GraphForge Architecture Overview¶

Status: Rust Core — active development on main Last Updated: 2026-06-07

Implementation status legend (used across architecture docs): Shipped = implemented and tested on main; Partially built = some paths real, others stubbed; Designed = specified, not yet implemented. The graph layer's Cypher read/write pipeline and traversal are Shipped; the workbench verbs and the knowledge layer (provenance, confidence, epistemic model) are Designed and owned by dedicated v0.5.0 milestones.

Executive Summary¶

GraphForge is a Knowledge Analysis Workbench — not a graph database or a graph analytics engine. It optimizes for analyst workflows that begin with uncertainty, discover structure over time, and progressively formalize that structure into ontology, workflows, and repeatable analysis.

The project (not the graph) is the primary unit of work:

Project = Knowledge Graph + Documents + Provenance + Embeddings + Workflows + Artifacts + Sync State

The internal implementation is a Rust core with multi-language bindings. The v0.5.0 release introduces a unified API and a compiler pipeline (DataFusion-backed execution, Arrow as the stable in-memory and FFI contract).

The Python 0.4.x codebase is the reference implementation. All Rust work targets main.

Architecture Principles¶

Arrow is the wire contract — results cross language boundaries as Arrow RecordBatch streams; no GraphForge-specific buffer protocol
GraphForge owns the semantics — the Cypher compiler, ontology, and Graph IR live in GraphForge-owned Rust crates; no storage provider or binding becomes the semantic owner
DataFusion is the execution backbone — GraphForge extends DataFusion with custom graph operators rather than writing a full executor from scratch
Unified result contract — all methods return Arrow Tables; no surface returns a bespoke result type
Correctness over performance — strict openCypher TCK compliance remains the primary constraint
Ontology is progressive, not required — GraphForge supports three modes: exploratory (no ontology required, all labels accepted), advisory (ontology present, violations are warnings), and strict (ontology enforced, violations are errors). Exploratory analysis is a first-class workflow. See ADR 0004.
Three layers, clean boundaries — graph concerns, knowledge concerns, and workbench concerns are separated; the graph layer stays graph-native and never absorbs the others. See the next section and ADR 0006.
Preserve the evolution of understanding — GraphForge records not just the current state of knowledge but how it evolved: competing hypotheses, superseded conclusions, evidence, and reasoning are preserved, never destroyed. See ADR 0007.

Layered Architecture¶

GraphForge is a knowledge analysis workbench, not just a graph engine. Its architecture separates three layers with strict boundaries (ADR 0006). Lower layers never depend on higher ones, and — critically — the graph layer never absorbs knowledge or workbench concerns.
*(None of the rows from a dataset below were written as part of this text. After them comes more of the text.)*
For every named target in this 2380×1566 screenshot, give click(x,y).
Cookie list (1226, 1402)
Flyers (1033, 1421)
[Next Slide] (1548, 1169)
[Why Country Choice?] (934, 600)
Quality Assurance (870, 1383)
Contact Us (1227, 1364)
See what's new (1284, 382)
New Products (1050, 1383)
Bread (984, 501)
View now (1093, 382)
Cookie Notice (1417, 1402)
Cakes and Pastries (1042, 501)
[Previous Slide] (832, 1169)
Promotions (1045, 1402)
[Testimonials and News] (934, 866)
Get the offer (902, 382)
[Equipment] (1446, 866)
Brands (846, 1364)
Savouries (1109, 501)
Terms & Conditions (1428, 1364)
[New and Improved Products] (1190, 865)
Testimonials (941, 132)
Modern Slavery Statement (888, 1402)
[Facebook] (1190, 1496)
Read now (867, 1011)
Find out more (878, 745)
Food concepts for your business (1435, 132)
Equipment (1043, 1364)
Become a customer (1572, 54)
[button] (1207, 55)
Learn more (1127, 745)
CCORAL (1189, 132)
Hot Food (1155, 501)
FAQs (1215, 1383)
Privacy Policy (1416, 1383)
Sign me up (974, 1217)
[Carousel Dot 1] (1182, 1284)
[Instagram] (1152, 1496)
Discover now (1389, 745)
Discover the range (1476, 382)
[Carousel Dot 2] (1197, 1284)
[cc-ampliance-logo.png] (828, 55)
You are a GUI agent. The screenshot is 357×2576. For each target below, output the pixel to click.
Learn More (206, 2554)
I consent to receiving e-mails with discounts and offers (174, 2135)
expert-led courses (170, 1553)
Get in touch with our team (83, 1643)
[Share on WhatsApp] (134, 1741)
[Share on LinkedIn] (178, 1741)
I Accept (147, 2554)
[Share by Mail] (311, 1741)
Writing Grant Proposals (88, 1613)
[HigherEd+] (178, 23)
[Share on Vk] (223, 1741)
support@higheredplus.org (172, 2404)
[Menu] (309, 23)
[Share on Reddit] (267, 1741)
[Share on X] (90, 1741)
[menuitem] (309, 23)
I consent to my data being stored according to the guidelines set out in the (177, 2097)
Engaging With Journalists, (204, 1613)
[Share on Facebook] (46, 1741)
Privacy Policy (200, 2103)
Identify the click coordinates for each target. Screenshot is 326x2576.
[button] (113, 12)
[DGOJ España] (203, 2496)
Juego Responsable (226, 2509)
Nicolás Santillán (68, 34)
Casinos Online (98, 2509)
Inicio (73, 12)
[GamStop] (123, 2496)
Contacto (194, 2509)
┌───────────────────────────────────────────────────────────────────────┐
│  WORKBENCH LAYER                                                        │
│  forge.rank / cluster / paths / analyze / similar / find · search ·     │
│  workflows / recipes · exploration · project portability               │
│  — consumes the layers below; holds NO graph-semantic state             │
├───────────────────────────────────────────────────────────────────────┤
│  KNOWLEDGE LAYER                                                        │
│  provenance · confidence · evidence · ontology-inference lineage ·      │
│  epistemic assertions + status + supersession + valid-time (ADR 0007)   │
│  — attaches to graph objects BY UUID REFERENCE ONLY                     │
├───────────────────────────────────────────────────────────────────────┤
│  GRAPH LAYER                                                            │
│  nodes · edges · properties · traversal · pattern matching ·            │
│  graph algorithms · adjacency index (ADR 0005)                          │
│  — graph-native; surrogate-keyed execution; UUID identity              │
│  — stores NO knowledge or workbench semantics                          │
└───────────────────────────────────────────────────────────────────────┘

Layer	Owns	Where it lives
Graph	Nodes, edges, properties, traversal, pattern matching, graph algorithms, adjacency	`gf-cypher`, `gf-ir`, `gf-rel`, `gf-exec`, `gf-storage` (`topology/`, `properties/`, `indexes/adjacency/`)
Knowledge	Provenance, confidence, evidence, epistemic assertions/status/supersession/valid-time	`gf-provenance` + knowledge module; `provenance/`, `knowledge/`
Workbench	Analyst verbs, hybrid search, workflows, exploration, project envelope	`gf-api`, bindings, search modules

Boundary rule: knowledge attaches to the graph by UUID reference, never by embedding columns on graph tables. Cypher/traversal/algorithms read only the graph layer, so the presence or absence of knowledge data never changes a graph-native query result (a tested invariant). This keeps the traversal hot path lean and preserves the lightweight-embedded model.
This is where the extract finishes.